Whole-grain ciabatta: DO go there

Whole-grain ciabatta. Does this sound oxymoronic, or what? I mean, ciabatta is the queen of crusty white-flour breads; a baguette gone round-shouldered and soft-edged. It’s the epitome of light texture; the antithesis of the sometimes heavy, somewhat dense texture we associate with whole-grain breads. Whole-grain ciabatta—why go there?

Back in late September, when I posted a recipe for traditional all-purpose flour ciabatta, one reader made a request for a whole-grain version. “My favorite ciabatta is a multigrain one at our local Hy-Vee grocery. What would you do to make your recipe with whole grains or as high a proportion as possible?” wondered Mary Cay.

We in the test kitchen here at King Arthur Flour are always up for a challenge. The perfect chocolate chip cookie? Baking with Splenda? French toast batter sans clumped-up cinnamon? We’re there. Whole-grain ciabatta? Hmmm… interesting.

As it happens, the Italians DO make whole-grain ciabatta. Called ciabatta integrale (integrale = “with everything”), we have a recipe for it in King Arthur Flour Whole Grain Baking. But I wanted this new version to include some Harvest Grains Blend, our crunchy-chewy-nubbly combo of seeds and whole grains. And I wanted the bread to be a bit lighter, a bit milder. So to make the dough rise acceptably, I used a 2:1 ratio of all-purpose to whole wheat flour; then added the grains blend for a big, whole-grains mouth-feel.

The result? Let me know, Mary Cay. It’s not exactly what I’d consider ciabatta, but it’s a remarkably light-textured whole-grain loaf.

Determined to bake whole-grain bread? Give this Harvest Grains Ciabatta a try.


First we’re going to make a starter from King Arthur 100% White Whole Wheat Flour (preferably organic), which happens to be my favorite whole wheat flour. What’s the difference between white whole wheat and traditional red whole wheat? Nothing, nutritionally; they’re identical in all respects except one: red wheat has a compound in its bran layer that gives it a darker color and stronger taste. Some perceive this stronger taste as unpleasant; some like it. I’m in the former camp, so I opt for white wheat flour when I’m using whole wheat.

Mix white wheat flour, cool water, and yeast to make a pasty dough. Cover, and let rise overnight at room temperature.


Next day, you’ll see that the starter has risen and become bubbly, though not with the vigor of a white flour starter. It’s OK; the yeast is just as happy (happier, actually) growing in whole wheat as white flour. It’s just that the whole wheat doesn’t capture as much of the yeast’s CO2 as white flour does.


This is a sticky dough, so you want to make it in a stand mixer or bread machine, as I’m doing here. Let me show you why I nearly always make dough in the bread machine (when I’m not making it in the stand mixer for blog photos).  If you don’t have a bread machine, at least take a quick look as you scroll down to the mixer pictures; hey, maybe I can sell you on a bread machine!

First, put the starter and the remaining dough ingredients (EXCEPT the Harvest Grains Blend) into the bread machine bucket.

## [Dataset entries]
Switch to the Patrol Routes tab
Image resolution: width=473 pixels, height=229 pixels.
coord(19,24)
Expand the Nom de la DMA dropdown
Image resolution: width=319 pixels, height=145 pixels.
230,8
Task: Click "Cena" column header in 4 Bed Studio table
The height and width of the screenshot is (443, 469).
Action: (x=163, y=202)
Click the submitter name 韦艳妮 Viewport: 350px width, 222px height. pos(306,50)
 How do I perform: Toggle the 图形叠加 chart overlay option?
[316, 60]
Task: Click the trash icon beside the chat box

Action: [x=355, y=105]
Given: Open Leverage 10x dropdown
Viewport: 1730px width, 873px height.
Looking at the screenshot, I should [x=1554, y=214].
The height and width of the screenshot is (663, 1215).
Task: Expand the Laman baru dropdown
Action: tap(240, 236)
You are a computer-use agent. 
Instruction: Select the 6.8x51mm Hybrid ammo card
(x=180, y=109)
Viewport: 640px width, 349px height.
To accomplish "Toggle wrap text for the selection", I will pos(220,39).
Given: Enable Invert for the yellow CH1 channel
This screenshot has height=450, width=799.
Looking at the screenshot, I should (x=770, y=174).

--

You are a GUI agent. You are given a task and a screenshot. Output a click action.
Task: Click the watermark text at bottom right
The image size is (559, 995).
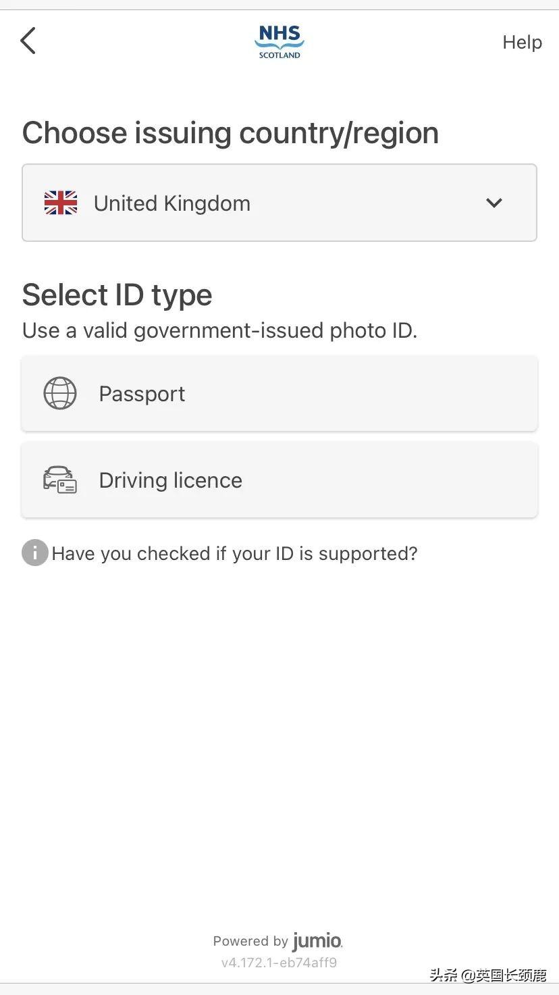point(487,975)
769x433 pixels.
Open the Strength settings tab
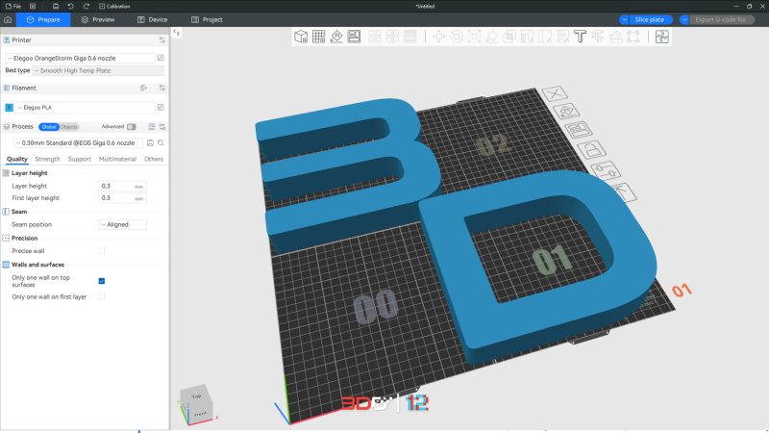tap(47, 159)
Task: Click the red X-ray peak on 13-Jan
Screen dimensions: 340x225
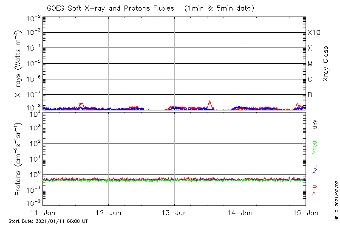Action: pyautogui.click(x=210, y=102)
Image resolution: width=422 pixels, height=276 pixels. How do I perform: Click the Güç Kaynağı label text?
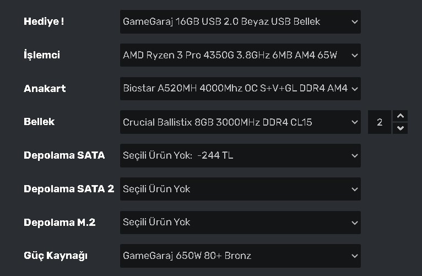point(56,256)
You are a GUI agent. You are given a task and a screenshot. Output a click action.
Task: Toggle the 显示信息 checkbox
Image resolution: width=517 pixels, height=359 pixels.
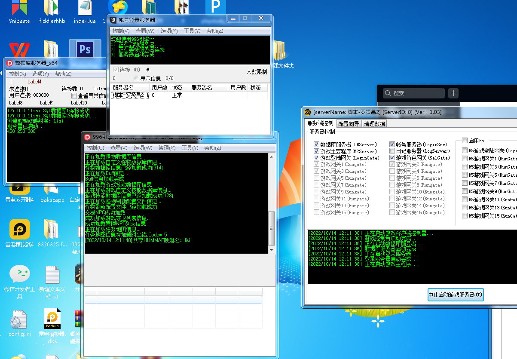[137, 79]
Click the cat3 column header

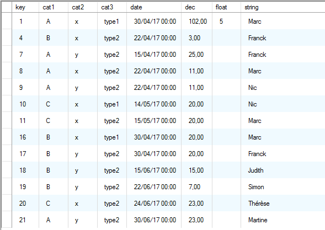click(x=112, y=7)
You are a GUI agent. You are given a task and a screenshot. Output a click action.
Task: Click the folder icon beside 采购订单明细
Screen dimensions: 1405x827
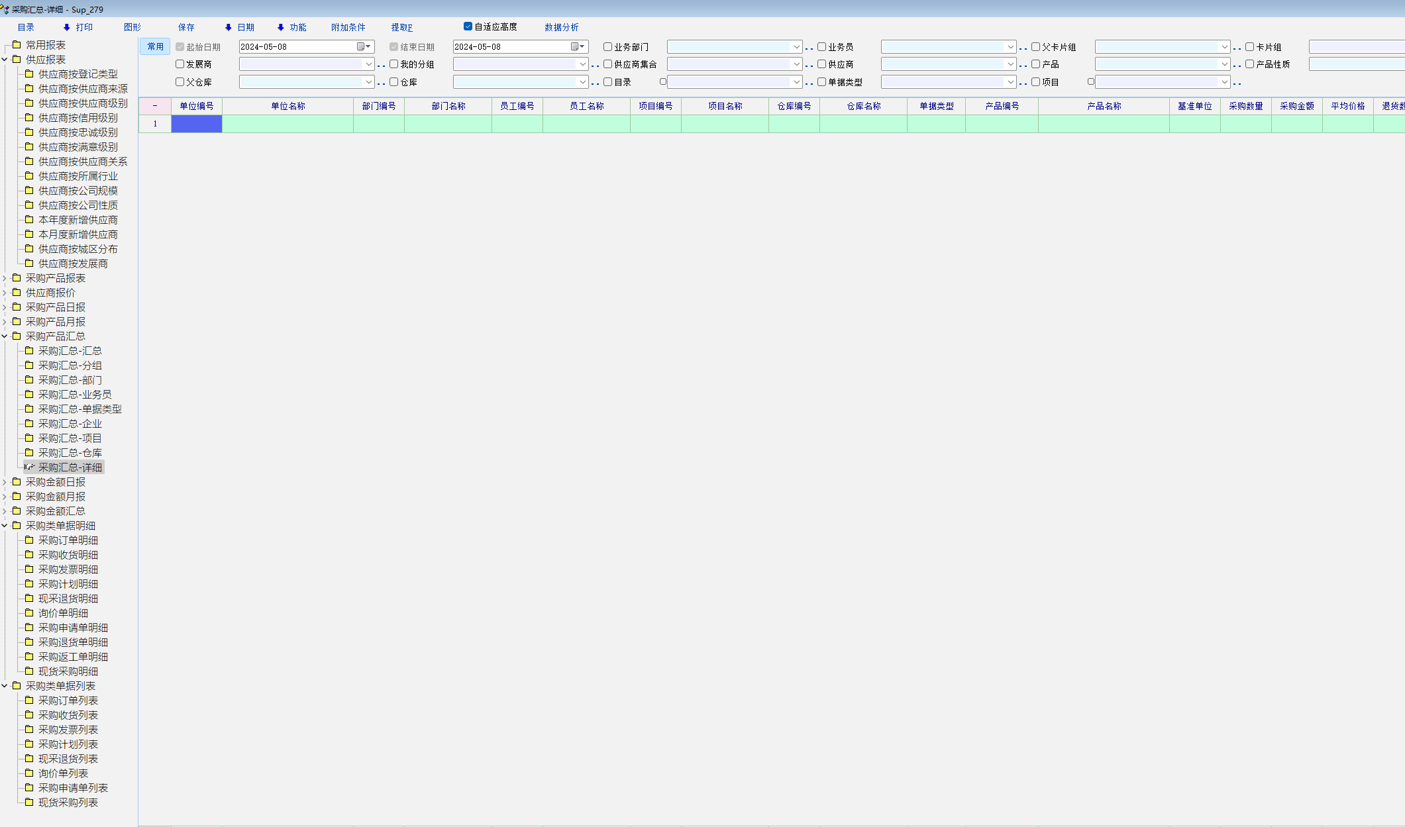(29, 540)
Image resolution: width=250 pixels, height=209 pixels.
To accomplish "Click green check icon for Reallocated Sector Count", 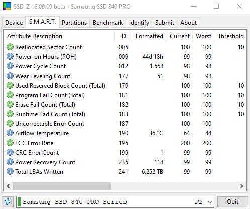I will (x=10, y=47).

==

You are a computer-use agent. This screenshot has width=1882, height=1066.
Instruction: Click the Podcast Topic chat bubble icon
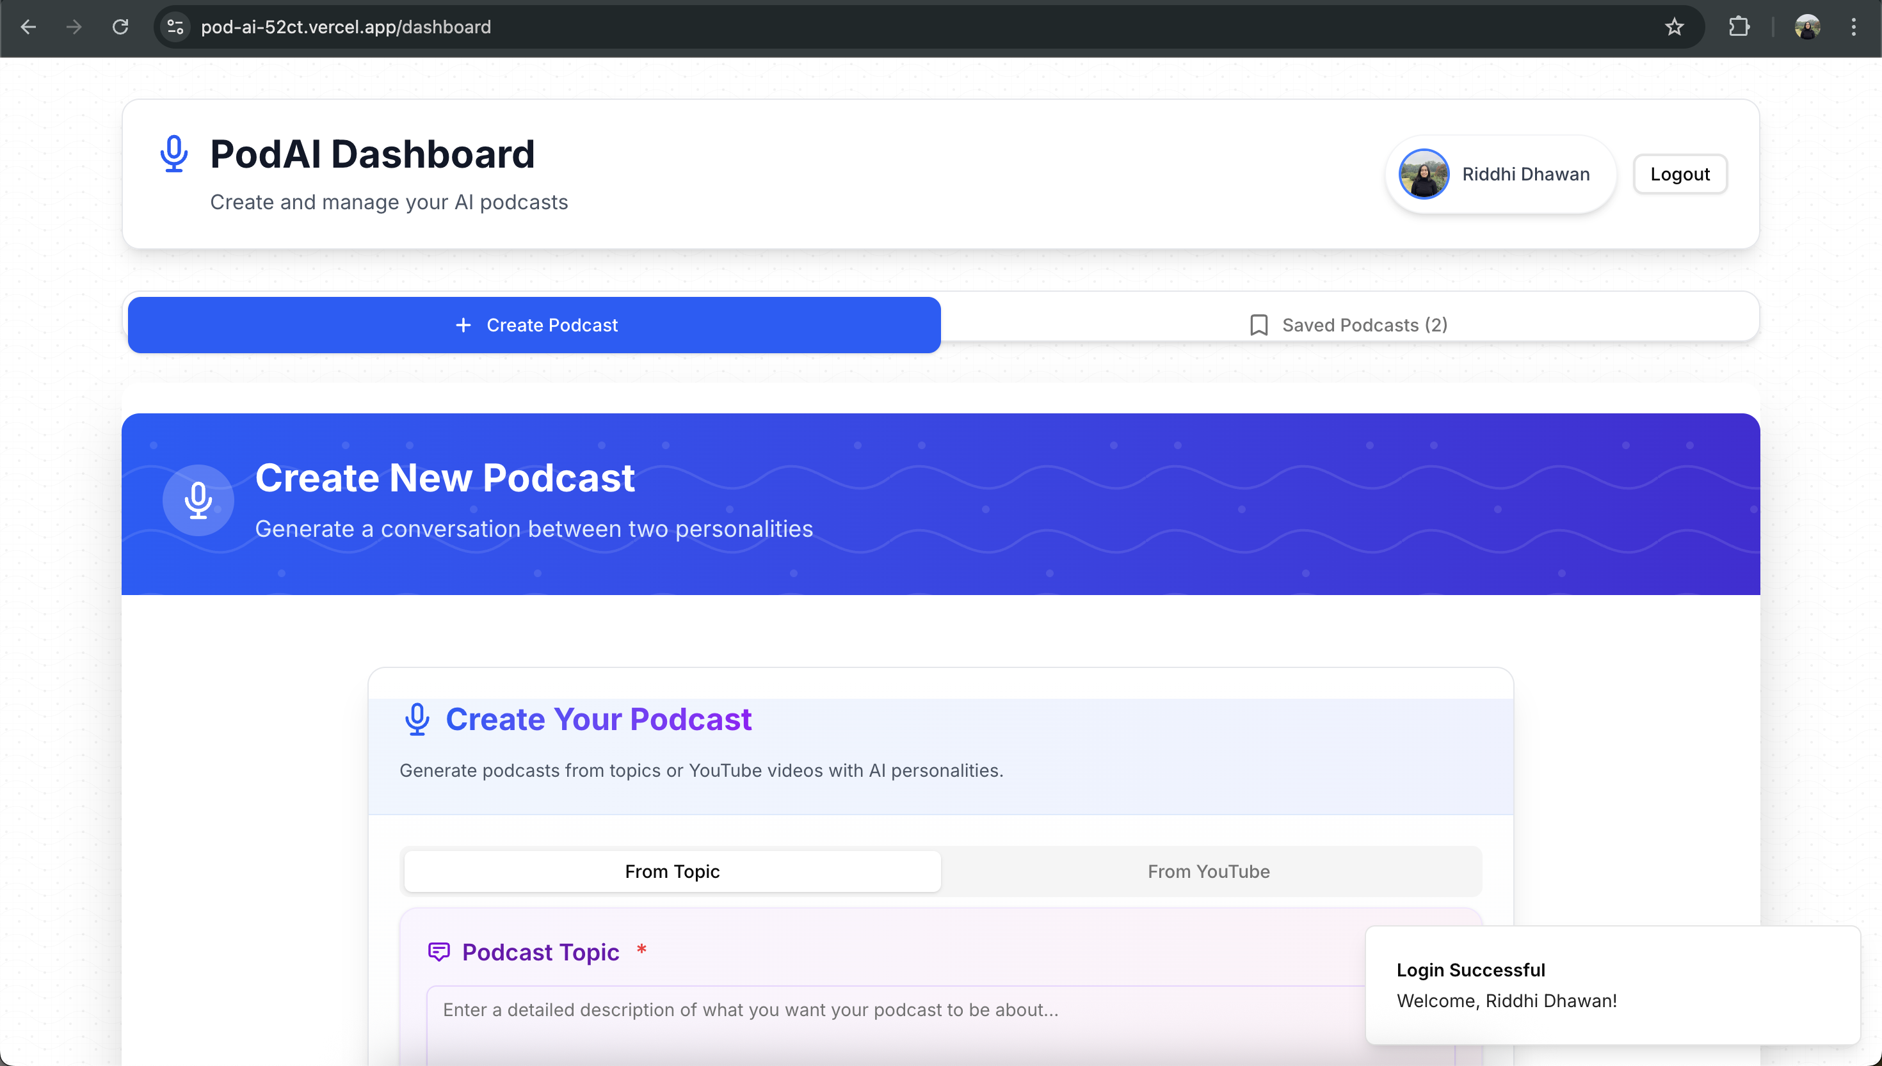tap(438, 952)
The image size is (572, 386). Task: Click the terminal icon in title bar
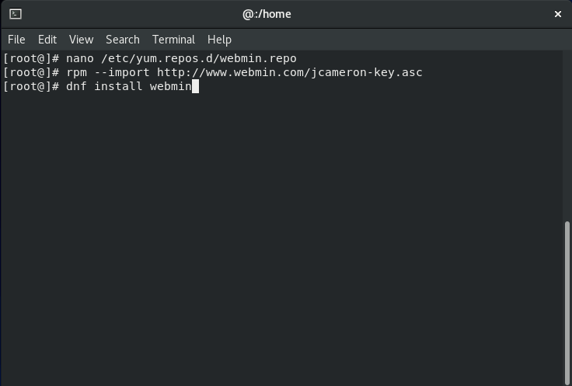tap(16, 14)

## [The tasks]
1) In the records, copy the lines from the one containing "Viewport: 640px width, 349px height." up to and including the one containing "Looking at the screenshot, I should (x=770, y=174).", reproducing them unchanged.
2) Continue the text on whole-grain ciabatta from the point where it stops.

## [Exercise results]
1)
Viewport: 640px width, 349px height.
To accomplish "Toggle wrap text for the selection", I will pos(220,39).
Given: Enable Invert for the yellow CH1 channel
This screenshot has height=450, width=799.
Looking at the screenshot, I should (x=770, y=174).

2)
Press the Start button. Walk away. After 5 minutes, the dough will look like this.


After 10 minutes, about like this.


Here it is when the signal tells you to add the Harvest Grains Blend. BEEP. OK, grains about to be added.


Five minutes later, the grains are nicely kneaded in.


An hour later, the dough is risen, ready to shape. Was that easy, or what?!


If you like, program the machine for its regular cycle (rather than the dough cycle), and let the bread bake right in the machine. Not bad, huh?


OK, let’s go back to our stand mixer. Here’s why you wait till after the dough is kneaded to add the Harvest Grains Blend. There’s something in the flaxseed, I believe it is, that makes this dough INCREDIBLY sticky if you add the grains right at the outset.


It was kind of laughable, really. I was going to take a picture, but my fingers got so stuck together I had to go roust Susan away from the cake she was making to take this picture. PHEW! Learned my lesson on that one.


Here’s the dough, mixed and kneaded in a stand mixer.


NOW add the Harvest Grains Blend.


Much better.


Put it in a covered container to rise at room temperature for 90 minutes or so.


It’ll get nice and puffy.


Divide the dough in half, and shape each half into a 10” log. Place the logs on a lightly greased or parchment-lined baking sheet, leaving plenty of space between them. Cover and let rise for 60 to 90 minutes.


They’ll puff up nicely.


Spritz with water just before baking. This helps give the ciabatta a crisp crust.


Bake, cool, slice, enjoy.


Note the lovely open texture and the nubbly look of seeds and whole grains. This bread’s a looker, for sure—AND it tastes good.

Read, rate, and review (please!) our recipe for Harvest Grains Ciabatta.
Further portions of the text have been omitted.